Greenspan: Why Is Anyone Still Listening to This Partisan Hack?
Dave Lindorff
March 2, '05
http://www.thiscantbehappening.net
Any Democrat who still offers praise for Alan Greenspan after his latest propaganda supporting the Bush attack on Social Security should be dumped by the party and voters alike.
Greenspan has always been a Republican agent at the Federal Reserve, even in the Clinton years, but his support for private Social Security funds, and his latest warning that cuts in benefits for retirees need to be considered are both scientifically unjustified and unsupported, and politically craven, especially coming from a man who himself is already collecting the maximum Social Security benefit and who stands to walk away with a $100,000/year federal pension on top of that when he finally retires as Reserve Board chairman.
Democrats in Congress have largely gone along with the charade that the reserve board chairman is above politics and that his deliberately chimerical statements on interest rates and fiscal and monetary policy are received wisdom.
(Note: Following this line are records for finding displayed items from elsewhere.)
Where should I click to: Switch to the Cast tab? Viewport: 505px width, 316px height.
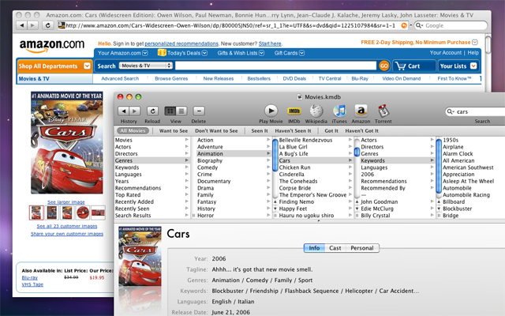[335, 248]
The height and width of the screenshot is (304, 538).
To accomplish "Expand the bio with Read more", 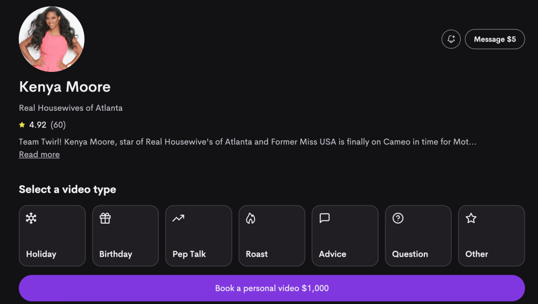I will 39,154.
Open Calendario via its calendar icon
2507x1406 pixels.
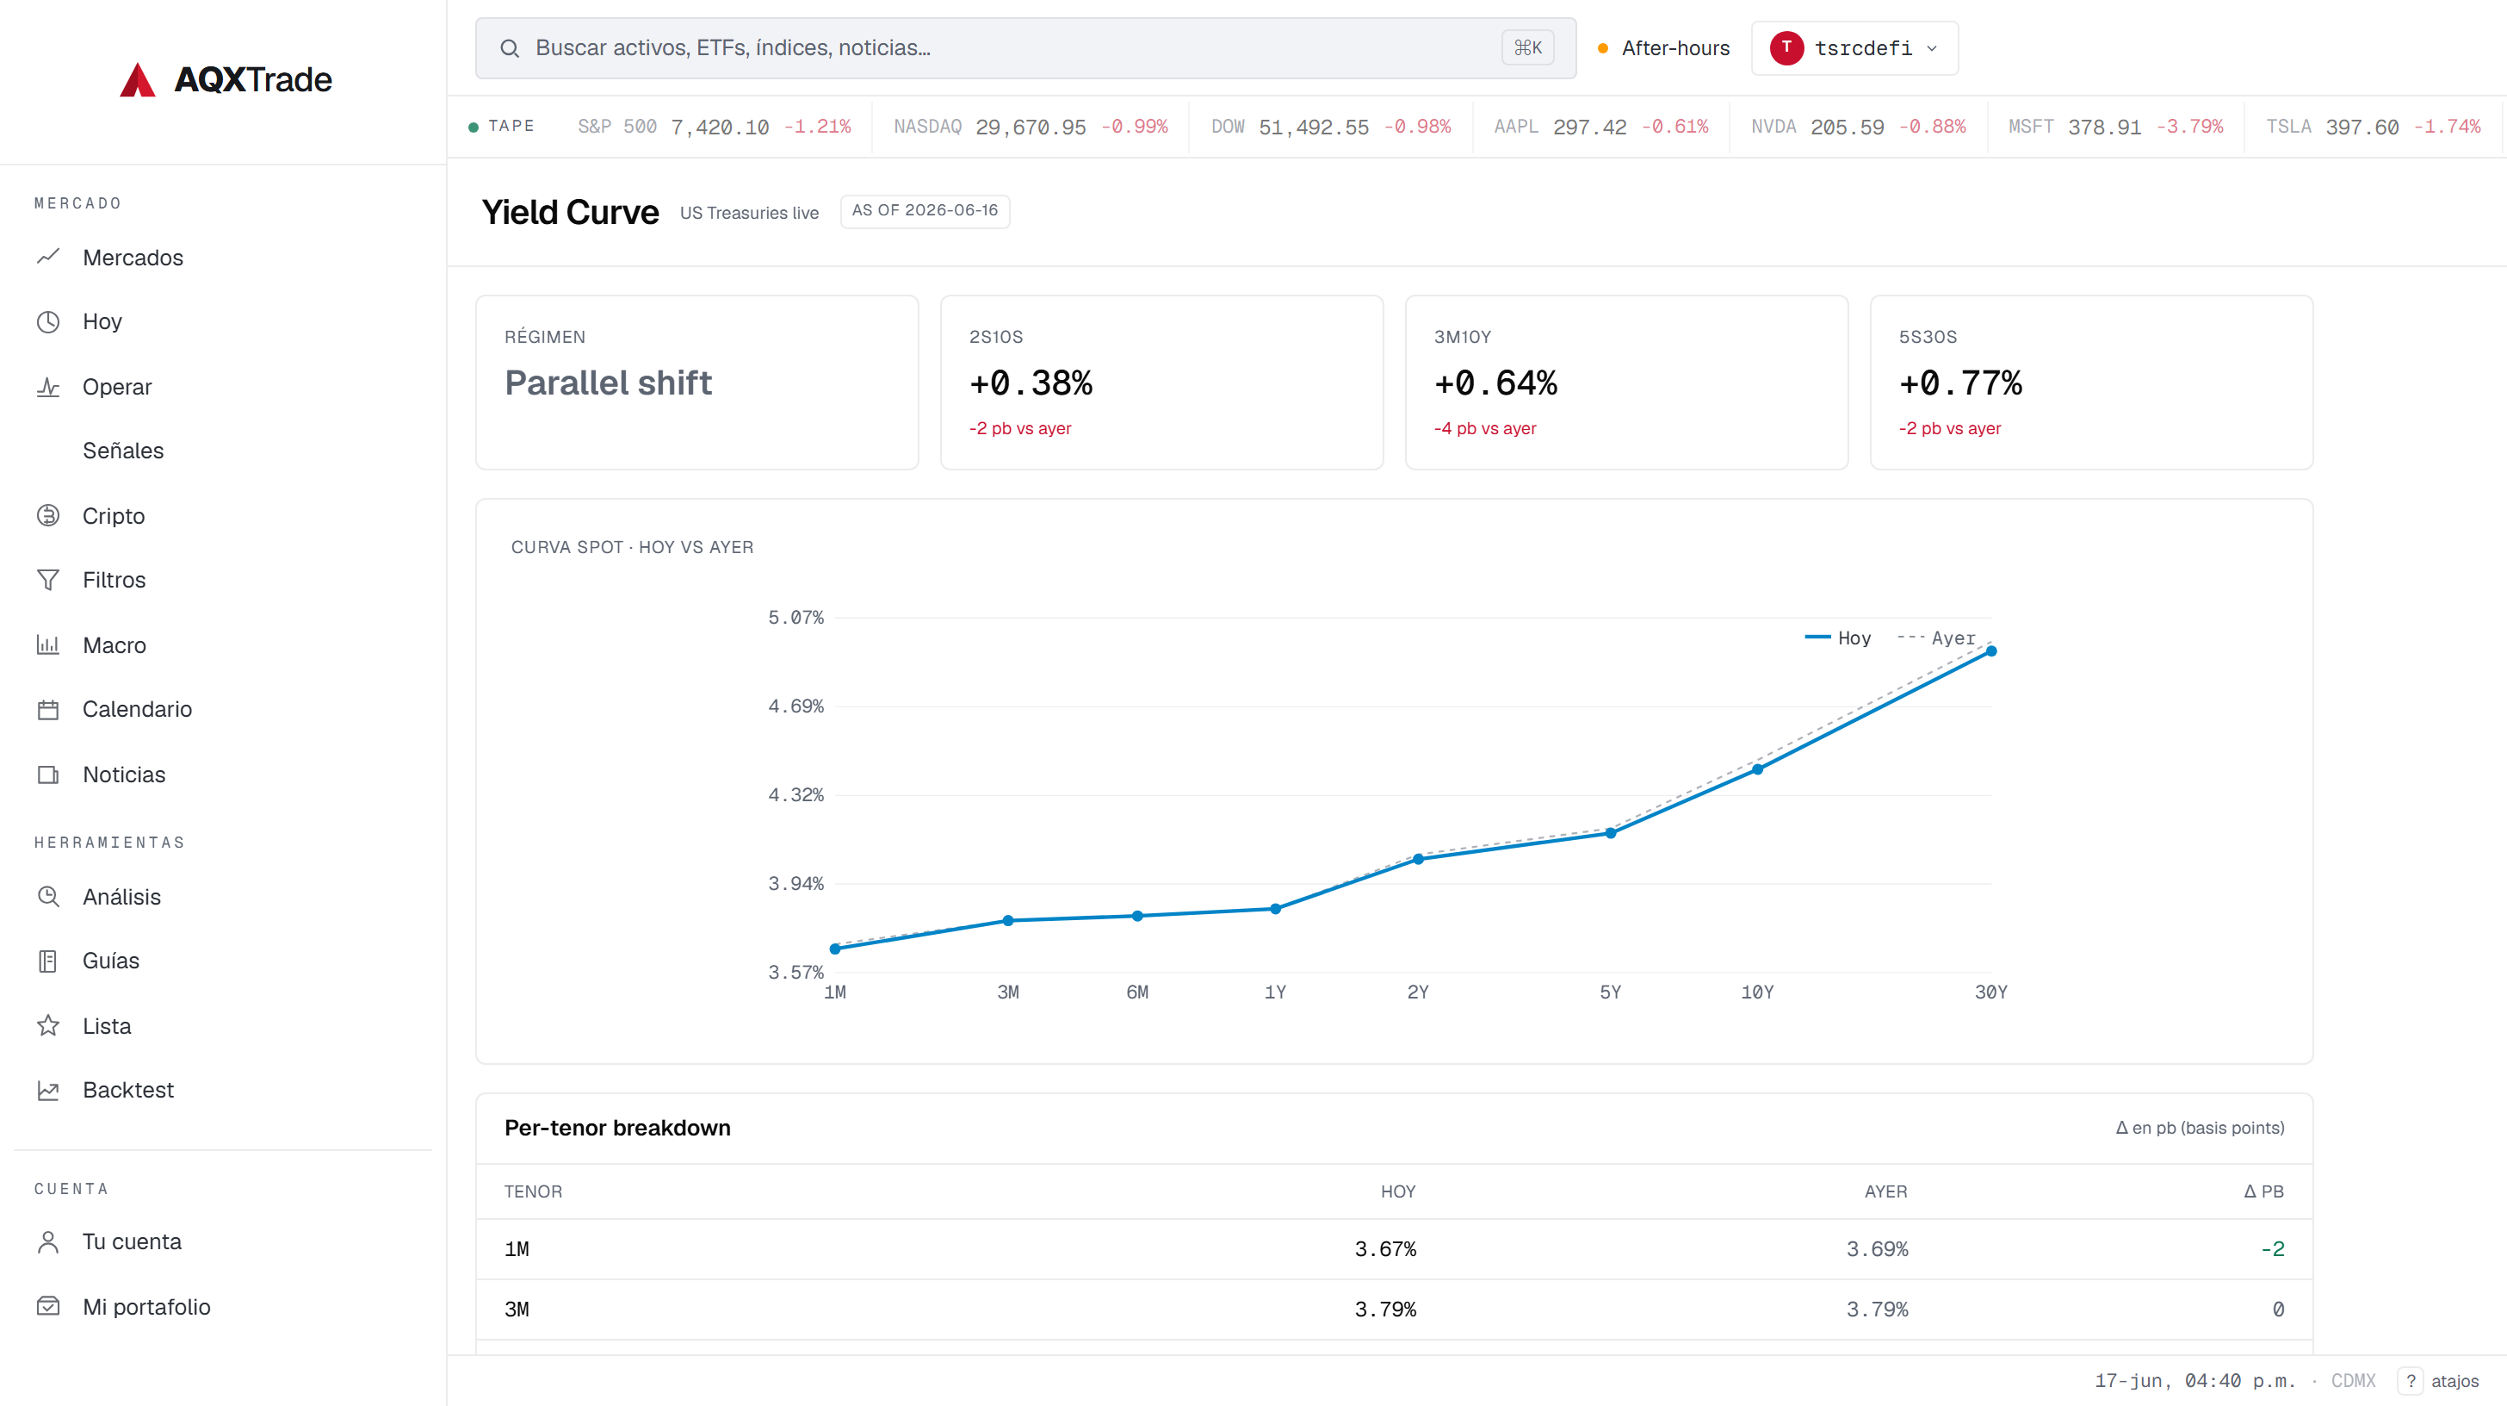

In fact, Greenspan contributed mightily to the collapse of the stock market following the popping of the Internet bubble, by failing to act to limit stock speculation in the mid and late 1990s--something he could have easily done without even touching interest rates, by simply increasing margin requirements on investors.
His pronouncements on the financial stability of the Social Security system are no more prescient or sound than his economic forecasting skills, which have been repeatedly found wanting.
It is probably worth remembering that when Greenspan left his private career as owner of a pension management firm, Townsend Greenspan, and went into government service, he left a company run into the ground because of his poor investment advice and market forecasting abilities. By the time he left, Townsend Greenspan had lost all its clients, who had all sought more capable advisers with better records.
American workers should remember all this when they read news reports quoting Greenspan as saying that the Social Security system cannot be expected to pay promised benefits to future retirees.